Open amaiorano opened this issue 1 year ago • 3 comments

Description With a compute shader with numthreads(1,1,1) where a groupshared variable is initialized to zero, DXC emits different code depending on whether the write is conditional on the group index. One of these results in race conditions on some GPUs.

Steps to Reproduce

See this compiler explorer example: https://godbolt.org/z/GPjP58To9

The interesting bit is the function that initializes the groupshared var to 0:

void tint_zero_workgroup_memory(uint local_idx) {
#ifdef CHECK_LOCAL_INDEX
    if (local_idx < 1)
#endif
    {
        testVar = (0.0f).xxx;
    }
    GroupMemoryBarrierWithGroupSync();
}

There are 2 compilations, one without CHECK_LOCAL_INDEX defined, and one where it is defined. The diff is also shown at the bottom. The main things to note between the two:

  • When not checking the index, DXC emits the variable with the zeroinitializer tag, and there is no explicit code to zero-init the variable before the call to @dx.op.barrier.
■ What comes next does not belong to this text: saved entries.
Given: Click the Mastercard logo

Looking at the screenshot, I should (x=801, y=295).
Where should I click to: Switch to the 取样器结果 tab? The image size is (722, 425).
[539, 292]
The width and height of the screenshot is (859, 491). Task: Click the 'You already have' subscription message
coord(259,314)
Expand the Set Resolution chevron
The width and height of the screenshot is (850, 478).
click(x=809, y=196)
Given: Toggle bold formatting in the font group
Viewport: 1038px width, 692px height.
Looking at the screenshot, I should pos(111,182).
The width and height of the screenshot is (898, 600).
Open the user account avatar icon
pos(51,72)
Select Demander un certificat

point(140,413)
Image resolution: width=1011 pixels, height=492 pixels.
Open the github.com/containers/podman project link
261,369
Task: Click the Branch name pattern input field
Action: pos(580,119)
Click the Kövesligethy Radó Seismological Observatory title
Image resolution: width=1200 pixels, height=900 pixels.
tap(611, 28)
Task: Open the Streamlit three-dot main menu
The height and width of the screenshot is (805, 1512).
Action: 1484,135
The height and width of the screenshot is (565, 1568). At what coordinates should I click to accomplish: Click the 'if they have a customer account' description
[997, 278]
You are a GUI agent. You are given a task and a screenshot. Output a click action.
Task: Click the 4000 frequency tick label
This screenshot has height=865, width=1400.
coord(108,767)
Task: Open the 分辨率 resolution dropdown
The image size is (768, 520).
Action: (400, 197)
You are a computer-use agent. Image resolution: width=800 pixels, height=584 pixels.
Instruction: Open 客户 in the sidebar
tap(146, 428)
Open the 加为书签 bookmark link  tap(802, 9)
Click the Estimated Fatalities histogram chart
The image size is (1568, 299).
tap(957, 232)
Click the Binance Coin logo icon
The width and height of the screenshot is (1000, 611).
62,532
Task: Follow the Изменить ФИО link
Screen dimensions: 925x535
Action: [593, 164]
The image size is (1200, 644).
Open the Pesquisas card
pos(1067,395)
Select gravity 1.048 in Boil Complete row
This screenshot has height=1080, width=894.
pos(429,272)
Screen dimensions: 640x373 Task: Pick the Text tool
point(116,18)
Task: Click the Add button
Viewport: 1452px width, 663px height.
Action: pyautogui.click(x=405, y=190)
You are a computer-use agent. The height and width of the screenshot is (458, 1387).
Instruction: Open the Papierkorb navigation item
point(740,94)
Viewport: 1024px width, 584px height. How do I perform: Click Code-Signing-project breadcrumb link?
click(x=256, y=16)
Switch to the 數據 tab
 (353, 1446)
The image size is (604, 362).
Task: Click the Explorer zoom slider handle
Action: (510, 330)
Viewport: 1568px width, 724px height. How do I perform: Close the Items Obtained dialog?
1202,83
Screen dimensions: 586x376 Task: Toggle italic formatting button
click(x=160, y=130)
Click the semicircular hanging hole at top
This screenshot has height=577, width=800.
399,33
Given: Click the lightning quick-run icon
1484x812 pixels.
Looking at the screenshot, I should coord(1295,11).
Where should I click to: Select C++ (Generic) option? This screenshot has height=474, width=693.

  • Whereas with the index check, it emits the same variable with the undef tag, and there is now explicit code to zero-init the variable:

  store float 0.000000e+00, float addrspace(3)* getelementptr inbounds ([3 x float], [3 x float] addrspace(3)* @"\01?testVar@@3V?$vector@M$02@@A.v", i32 0, i32 0), align 4, !dbg !92
  store float 0.000000e+00, float addrspace(3)* getelementptr inbounds ([3 x float], [3 x float] addrspace(3)* @"\01?testVar@@3V?$vector@M$02@@A.v", i32 0, i32 1), align 4, !dbg !92
  store float 0.000000e+00, float addrspace(3)* getelementptr inbounds ([3 x float], [3 x float] addrspace(3)* @"\01?testVar@@3V?$vector@M$02@@A.v", i32 0, i32 2), align 4, !dbg !92
  br label %"\01?tint_zero_workgroup_memory@@[email protected]", !dbg !94

"\01?tint_zero_workgroup_memory@@[email protected]":
  call void @dx.op.barrier(i32 80, i32 9), !dbg !95

Our compiler (Tint) emits HLSL without a group index check when numthreads(1,1,1), since we reason that at most one thread is executing the code. In practice, we have seen this fail on some GPUs intermittently - in other words, the zero-init is racey. We can fix this, of course, by simply adding the conditional check for the index; but we'd like to know:

  1. Is this is actually a bug in DXC?
  2. Or is the problem that when writing HLSL, we cannot assume that the compiler uses numthreads to reason about data races, and must always guard access to shared variables?
  3. What does the zeroinitializer tag actually mean? Are GPUs supposed to ensure the memory is zero-initialized before any workgroup threads begin execution? Are certain GPU implementations wrong if they're not handling this properly?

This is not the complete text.